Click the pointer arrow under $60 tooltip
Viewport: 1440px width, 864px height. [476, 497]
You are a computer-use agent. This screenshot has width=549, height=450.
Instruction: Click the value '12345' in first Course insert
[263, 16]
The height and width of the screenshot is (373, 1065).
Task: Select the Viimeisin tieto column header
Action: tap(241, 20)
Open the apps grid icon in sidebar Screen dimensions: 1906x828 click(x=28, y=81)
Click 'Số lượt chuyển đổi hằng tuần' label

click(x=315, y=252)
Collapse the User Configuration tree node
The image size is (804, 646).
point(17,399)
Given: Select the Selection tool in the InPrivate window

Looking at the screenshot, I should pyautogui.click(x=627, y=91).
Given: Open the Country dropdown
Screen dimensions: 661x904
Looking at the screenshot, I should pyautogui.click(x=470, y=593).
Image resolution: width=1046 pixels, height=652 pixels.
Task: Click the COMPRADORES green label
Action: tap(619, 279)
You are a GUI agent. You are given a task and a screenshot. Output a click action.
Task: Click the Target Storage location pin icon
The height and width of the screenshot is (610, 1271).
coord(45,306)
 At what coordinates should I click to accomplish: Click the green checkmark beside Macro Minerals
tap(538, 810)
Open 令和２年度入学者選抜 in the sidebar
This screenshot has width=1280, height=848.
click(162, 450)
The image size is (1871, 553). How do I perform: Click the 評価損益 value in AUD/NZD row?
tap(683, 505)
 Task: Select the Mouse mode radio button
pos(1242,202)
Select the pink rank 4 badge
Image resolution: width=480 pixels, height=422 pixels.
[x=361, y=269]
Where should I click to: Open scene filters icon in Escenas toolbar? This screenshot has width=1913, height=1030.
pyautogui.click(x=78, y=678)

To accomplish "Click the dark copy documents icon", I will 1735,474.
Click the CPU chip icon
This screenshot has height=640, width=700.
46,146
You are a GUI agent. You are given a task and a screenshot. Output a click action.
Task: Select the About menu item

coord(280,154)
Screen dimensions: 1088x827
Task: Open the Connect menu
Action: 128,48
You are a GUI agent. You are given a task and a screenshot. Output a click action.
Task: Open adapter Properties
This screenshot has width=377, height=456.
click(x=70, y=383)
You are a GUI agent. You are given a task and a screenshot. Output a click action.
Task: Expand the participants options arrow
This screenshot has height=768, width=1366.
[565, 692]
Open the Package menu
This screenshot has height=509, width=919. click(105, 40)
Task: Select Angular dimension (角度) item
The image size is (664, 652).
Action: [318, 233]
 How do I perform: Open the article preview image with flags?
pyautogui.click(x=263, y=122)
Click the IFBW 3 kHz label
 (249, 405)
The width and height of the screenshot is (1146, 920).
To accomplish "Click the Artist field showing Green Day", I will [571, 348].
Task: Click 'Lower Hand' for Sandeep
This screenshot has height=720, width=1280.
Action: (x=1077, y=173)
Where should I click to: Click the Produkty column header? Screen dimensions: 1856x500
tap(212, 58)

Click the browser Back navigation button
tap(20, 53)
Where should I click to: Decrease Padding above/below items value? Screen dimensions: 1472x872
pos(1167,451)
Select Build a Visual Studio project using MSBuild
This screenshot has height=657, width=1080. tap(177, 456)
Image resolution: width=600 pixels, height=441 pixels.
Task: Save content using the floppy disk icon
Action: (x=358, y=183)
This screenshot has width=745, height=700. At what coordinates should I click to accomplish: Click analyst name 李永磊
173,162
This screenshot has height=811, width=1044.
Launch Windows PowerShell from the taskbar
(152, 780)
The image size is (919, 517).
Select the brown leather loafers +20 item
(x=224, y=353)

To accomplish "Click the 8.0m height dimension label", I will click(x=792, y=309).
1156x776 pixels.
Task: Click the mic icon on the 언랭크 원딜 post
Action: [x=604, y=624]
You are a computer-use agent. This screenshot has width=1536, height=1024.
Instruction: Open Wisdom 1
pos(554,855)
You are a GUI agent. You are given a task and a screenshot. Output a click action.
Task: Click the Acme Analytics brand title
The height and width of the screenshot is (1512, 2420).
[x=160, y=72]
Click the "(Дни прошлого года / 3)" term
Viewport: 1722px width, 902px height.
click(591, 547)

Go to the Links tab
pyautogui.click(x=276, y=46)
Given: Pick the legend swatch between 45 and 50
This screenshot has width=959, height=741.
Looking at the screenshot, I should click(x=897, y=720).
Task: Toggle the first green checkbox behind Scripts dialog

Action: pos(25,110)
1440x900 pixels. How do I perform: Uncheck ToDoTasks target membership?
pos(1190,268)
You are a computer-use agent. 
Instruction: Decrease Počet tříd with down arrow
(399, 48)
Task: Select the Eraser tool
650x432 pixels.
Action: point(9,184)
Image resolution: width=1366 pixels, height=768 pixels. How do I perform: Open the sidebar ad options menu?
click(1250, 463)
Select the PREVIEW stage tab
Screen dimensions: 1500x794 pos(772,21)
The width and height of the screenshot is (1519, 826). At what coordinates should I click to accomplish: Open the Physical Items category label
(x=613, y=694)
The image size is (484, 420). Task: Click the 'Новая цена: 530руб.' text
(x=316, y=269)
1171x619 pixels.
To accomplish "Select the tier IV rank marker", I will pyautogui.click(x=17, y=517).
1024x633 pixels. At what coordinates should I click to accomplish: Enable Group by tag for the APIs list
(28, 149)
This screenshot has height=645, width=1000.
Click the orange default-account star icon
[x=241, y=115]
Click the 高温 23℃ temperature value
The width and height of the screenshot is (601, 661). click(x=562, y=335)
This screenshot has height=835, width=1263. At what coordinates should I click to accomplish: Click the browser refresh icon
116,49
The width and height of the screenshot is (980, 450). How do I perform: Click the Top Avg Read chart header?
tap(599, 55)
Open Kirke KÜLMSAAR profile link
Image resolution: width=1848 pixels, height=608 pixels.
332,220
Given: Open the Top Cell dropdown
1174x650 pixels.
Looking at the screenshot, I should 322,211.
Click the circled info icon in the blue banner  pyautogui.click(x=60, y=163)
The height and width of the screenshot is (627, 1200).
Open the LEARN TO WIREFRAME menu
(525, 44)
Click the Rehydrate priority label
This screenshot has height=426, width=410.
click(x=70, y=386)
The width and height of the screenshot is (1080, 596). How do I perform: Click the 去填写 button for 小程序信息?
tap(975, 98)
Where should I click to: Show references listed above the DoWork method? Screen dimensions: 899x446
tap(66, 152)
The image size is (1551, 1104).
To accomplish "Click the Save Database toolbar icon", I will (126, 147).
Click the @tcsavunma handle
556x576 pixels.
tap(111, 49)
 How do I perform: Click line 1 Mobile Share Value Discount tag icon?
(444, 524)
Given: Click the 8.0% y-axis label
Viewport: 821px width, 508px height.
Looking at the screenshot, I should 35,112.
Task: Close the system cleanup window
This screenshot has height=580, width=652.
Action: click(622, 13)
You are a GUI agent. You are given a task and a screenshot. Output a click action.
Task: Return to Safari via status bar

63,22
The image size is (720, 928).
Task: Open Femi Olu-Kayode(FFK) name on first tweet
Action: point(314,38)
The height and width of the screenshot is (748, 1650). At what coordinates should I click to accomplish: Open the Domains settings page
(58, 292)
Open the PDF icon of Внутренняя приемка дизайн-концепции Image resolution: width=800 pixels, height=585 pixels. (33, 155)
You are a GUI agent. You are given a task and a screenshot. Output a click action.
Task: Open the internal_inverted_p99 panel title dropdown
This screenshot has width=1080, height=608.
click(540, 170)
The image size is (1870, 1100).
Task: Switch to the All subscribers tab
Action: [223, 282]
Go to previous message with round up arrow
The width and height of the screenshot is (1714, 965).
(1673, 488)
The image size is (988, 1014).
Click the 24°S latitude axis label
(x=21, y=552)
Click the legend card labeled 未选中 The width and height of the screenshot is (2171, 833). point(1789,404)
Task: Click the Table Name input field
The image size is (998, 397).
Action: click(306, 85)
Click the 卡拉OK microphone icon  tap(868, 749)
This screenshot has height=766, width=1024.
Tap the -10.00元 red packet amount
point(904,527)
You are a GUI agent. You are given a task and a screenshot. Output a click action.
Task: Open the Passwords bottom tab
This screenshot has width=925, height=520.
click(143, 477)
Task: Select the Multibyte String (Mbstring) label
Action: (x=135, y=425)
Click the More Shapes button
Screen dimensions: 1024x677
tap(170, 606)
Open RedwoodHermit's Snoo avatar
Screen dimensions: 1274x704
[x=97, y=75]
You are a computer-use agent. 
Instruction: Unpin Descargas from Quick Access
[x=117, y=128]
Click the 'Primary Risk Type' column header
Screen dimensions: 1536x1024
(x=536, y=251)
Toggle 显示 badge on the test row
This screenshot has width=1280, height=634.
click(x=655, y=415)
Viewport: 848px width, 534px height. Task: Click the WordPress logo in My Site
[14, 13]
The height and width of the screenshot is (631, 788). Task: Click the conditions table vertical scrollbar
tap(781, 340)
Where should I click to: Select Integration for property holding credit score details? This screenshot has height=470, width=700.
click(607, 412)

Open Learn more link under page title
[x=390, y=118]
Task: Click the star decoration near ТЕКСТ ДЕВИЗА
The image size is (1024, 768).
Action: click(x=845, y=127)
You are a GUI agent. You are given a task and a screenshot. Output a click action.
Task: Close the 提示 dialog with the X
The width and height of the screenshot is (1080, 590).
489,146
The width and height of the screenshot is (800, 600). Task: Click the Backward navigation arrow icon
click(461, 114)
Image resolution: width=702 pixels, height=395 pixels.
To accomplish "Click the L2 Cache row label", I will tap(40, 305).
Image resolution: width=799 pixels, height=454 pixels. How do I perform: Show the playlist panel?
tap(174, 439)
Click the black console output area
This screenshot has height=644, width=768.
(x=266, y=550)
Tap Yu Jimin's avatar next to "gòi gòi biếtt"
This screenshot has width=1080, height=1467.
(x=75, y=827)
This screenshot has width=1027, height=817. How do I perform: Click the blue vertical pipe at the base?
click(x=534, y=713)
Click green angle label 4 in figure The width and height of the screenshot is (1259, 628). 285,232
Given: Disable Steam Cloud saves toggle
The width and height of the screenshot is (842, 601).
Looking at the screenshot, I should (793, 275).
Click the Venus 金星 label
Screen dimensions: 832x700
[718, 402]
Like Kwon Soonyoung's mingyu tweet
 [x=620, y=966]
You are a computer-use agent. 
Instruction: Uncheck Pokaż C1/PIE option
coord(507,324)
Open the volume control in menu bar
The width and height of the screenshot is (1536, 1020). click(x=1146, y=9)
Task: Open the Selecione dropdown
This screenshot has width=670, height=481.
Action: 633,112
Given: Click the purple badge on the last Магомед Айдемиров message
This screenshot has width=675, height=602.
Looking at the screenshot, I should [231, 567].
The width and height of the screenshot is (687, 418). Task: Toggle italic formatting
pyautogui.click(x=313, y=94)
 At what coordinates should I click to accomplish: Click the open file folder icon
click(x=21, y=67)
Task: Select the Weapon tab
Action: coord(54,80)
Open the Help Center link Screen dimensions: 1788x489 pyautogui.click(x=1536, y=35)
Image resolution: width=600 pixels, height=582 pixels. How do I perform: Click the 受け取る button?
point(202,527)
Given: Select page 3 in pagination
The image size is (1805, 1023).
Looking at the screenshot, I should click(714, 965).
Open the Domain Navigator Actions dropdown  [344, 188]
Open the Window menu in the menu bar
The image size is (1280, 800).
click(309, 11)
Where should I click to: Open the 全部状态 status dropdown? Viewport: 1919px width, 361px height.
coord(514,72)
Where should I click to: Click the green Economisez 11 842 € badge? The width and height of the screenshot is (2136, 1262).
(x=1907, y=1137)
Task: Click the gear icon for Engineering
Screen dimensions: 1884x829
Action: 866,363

____

[ASSIGNMENT]
The expected result is an exact transcription of the lines from the one containing "Image resolution: width=600 pixels, height=582" through the end of the records above; please include both ends.

[ANSWER FOR THE TASK]
Image resolution: width=600 pixels, height=582 pixels. How do I perform: Click the 受け取る button?
point(202,527)
Given: Select page 3 in pagination
The image size is (1805, 1023).
Looking at the screenshot, I should click(714, 965).
Open the Domain Navigator Actions dropdown  [344, 188]
Open the Window menu in the menu bar
The image size is (1280, 800).
click(309, 11)
Where should I click to: Open the 全部状态 status dropdown? Viewport: 1919px width, 361px height.
coord(514,72)
Where should I click to: Click the green Economisez 11 842 € badge? The width and height of the screenshot is (2136, 1262).
(x=1907, y=1137)
Task: Click the gear icon for Engineering
Screen dimensions: 1884x829
Action: 866,363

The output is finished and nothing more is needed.